## BEGIN Data

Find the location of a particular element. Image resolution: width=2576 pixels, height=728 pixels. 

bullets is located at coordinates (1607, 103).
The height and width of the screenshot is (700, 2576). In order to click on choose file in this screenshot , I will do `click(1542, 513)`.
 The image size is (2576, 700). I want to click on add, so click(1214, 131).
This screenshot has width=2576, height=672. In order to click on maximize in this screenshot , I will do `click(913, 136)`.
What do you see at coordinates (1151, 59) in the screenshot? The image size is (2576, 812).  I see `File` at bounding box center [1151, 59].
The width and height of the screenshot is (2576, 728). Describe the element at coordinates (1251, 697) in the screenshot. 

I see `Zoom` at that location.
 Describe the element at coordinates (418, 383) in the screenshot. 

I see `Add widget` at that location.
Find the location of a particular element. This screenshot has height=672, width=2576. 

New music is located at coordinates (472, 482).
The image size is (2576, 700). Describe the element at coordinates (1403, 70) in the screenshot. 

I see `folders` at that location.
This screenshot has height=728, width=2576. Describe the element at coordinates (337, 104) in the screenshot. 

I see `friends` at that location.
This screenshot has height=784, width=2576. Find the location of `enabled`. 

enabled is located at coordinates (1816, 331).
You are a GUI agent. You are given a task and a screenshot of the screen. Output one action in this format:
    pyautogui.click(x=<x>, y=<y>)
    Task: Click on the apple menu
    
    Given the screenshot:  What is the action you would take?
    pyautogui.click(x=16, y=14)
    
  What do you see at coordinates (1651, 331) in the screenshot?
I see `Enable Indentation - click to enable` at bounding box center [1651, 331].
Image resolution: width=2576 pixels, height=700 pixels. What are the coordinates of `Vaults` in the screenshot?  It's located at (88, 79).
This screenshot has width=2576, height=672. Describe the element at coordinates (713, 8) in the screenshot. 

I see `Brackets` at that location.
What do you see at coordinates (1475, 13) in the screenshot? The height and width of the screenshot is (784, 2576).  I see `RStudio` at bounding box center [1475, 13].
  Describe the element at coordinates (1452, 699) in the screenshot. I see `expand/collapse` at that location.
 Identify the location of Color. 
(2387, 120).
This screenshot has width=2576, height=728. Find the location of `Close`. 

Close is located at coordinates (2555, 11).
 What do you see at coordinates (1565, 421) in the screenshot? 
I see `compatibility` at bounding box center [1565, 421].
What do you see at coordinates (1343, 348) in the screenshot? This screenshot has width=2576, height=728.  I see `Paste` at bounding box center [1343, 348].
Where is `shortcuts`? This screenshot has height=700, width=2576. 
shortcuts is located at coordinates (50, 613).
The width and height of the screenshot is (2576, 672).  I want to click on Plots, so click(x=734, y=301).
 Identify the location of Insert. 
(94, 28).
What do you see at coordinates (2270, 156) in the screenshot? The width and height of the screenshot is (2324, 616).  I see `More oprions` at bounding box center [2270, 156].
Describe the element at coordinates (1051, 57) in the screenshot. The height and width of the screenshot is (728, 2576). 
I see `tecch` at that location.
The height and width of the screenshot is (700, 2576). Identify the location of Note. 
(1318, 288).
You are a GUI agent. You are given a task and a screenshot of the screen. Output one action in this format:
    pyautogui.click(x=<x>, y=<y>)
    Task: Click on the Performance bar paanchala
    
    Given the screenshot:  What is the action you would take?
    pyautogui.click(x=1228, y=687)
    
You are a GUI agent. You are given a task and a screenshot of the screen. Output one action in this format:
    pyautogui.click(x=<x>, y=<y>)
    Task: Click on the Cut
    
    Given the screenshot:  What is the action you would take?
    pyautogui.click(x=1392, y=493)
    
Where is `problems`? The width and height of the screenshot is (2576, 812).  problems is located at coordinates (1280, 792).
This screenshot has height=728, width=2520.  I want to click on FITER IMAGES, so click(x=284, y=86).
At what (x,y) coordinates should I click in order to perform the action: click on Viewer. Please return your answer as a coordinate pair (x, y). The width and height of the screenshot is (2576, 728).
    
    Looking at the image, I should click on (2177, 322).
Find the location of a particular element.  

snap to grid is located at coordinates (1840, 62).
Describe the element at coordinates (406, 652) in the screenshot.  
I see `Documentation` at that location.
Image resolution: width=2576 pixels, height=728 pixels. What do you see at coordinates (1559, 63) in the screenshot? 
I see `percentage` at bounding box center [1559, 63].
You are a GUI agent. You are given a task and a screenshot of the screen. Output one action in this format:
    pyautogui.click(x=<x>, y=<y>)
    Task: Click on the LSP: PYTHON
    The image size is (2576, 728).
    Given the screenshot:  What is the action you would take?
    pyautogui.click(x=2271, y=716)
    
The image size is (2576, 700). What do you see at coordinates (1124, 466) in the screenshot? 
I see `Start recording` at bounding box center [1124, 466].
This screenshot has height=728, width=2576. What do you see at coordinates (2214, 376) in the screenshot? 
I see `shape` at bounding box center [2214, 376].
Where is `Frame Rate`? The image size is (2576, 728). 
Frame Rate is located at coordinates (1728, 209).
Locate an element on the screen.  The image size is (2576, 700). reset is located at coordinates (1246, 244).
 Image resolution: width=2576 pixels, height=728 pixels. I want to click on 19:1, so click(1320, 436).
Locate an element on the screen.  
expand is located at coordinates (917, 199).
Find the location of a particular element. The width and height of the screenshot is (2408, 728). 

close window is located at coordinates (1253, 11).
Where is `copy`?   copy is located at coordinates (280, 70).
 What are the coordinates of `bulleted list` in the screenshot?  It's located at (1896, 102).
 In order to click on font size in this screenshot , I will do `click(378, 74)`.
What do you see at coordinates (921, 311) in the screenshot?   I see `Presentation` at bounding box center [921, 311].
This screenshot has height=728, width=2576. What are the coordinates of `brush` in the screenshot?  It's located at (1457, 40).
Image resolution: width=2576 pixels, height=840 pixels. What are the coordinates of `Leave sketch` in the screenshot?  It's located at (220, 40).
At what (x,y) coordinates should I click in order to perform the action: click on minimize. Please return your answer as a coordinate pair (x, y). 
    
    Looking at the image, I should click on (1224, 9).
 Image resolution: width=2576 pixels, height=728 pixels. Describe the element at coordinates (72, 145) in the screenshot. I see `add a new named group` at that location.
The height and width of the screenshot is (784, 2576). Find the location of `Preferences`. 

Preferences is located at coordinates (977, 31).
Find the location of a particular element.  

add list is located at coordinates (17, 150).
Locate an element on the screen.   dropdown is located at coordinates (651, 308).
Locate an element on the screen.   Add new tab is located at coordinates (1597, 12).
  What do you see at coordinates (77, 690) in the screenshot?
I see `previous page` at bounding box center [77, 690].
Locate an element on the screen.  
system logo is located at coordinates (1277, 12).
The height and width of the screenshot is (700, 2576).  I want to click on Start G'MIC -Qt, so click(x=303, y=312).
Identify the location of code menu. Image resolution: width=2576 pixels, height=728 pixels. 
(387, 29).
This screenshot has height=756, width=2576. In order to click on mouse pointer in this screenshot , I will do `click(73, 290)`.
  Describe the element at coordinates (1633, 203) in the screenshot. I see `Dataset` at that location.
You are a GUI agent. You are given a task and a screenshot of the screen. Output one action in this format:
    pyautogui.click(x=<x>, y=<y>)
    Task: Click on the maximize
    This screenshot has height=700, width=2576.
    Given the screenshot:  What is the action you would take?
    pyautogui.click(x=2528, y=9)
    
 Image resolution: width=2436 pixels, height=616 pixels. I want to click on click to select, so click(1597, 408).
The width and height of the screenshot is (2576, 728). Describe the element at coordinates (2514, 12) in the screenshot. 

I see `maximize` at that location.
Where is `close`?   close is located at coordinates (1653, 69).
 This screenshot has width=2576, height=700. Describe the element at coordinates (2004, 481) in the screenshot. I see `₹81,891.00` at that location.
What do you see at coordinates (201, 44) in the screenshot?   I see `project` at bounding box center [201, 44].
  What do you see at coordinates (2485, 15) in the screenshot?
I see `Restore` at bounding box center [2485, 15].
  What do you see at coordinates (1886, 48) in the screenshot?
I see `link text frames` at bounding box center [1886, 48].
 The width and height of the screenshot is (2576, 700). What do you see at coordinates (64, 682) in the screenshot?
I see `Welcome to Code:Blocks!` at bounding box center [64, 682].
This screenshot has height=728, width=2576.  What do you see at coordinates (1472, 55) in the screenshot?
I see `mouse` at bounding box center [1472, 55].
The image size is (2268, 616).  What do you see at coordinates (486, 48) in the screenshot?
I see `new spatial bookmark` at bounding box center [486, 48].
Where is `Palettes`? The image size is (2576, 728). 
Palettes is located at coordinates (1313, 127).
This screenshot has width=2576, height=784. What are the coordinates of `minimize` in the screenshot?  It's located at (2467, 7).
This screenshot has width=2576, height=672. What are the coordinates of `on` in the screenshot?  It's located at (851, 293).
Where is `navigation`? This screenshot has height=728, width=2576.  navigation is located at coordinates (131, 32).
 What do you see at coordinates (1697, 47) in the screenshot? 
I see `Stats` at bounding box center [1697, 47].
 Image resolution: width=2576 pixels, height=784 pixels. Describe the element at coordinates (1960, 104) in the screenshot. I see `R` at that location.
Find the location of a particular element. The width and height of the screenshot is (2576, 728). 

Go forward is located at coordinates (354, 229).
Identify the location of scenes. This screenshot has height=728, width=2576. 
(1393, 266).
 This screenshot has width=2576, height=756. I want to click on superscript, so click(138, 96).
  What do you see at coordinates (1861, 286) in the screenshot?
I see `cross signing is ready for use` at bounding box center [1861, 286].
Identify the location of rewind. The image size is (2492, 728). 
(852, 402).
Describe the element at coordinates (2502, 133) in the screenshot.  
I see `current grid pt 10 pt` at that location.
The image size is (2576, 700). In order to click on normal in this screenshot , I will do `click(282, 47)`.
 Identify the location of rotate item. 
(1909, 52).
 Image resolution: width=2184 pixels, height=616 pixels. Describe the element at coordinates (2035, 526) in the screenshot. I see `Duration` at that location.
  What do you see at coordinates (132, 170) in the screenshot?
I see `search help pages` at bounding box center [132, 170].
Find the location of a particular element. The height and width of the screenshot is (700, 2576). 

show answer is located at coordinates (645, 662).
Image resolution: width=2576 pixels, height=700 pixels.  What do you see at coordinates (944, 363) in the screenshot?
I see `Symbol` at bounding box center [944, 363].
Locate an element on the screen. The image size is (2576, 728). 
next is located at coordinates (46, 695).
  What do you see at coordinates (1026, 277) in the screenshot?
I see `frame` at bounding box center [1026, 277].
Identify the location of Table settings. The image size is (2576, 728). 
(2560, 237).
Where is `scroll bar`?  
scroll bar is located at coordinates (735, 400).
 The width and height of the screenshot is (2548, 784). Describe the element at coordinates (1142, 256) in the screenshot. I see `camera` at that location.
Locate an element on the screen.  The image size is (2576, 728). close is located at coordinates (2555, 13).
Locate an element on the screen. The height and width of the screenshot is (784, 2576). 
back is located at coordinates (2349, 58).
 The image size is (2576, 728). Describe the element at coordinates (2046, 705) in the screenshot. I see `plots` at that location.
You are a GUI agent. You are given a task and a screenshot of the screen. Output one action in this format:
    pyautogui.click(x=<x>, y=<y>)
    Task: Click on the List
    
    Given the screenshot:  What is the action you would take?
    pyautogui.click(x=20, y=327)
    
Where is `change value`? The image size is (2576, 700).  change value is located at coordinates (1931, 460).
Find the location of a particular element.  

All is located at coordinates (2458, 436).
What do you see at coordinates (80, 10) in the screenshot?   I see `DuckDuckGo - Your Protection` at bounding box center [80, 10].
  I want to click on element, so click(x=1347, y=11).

## END Data

**Given instruction**
Print the lines of the listing above exactly, starting with the line containing "coordinates (1280, 792)." and continuing through the line containing "This screenshot has height=728, width=2520.".

**Solution below**
Where is `problems`? The width and height of the screenshot is (2576, 812).  problems is located at coordinates (1280, 792).
This screenshot has height=728, width=2520.  I want to click on FITER IMAGES, so click(x=284, y=86).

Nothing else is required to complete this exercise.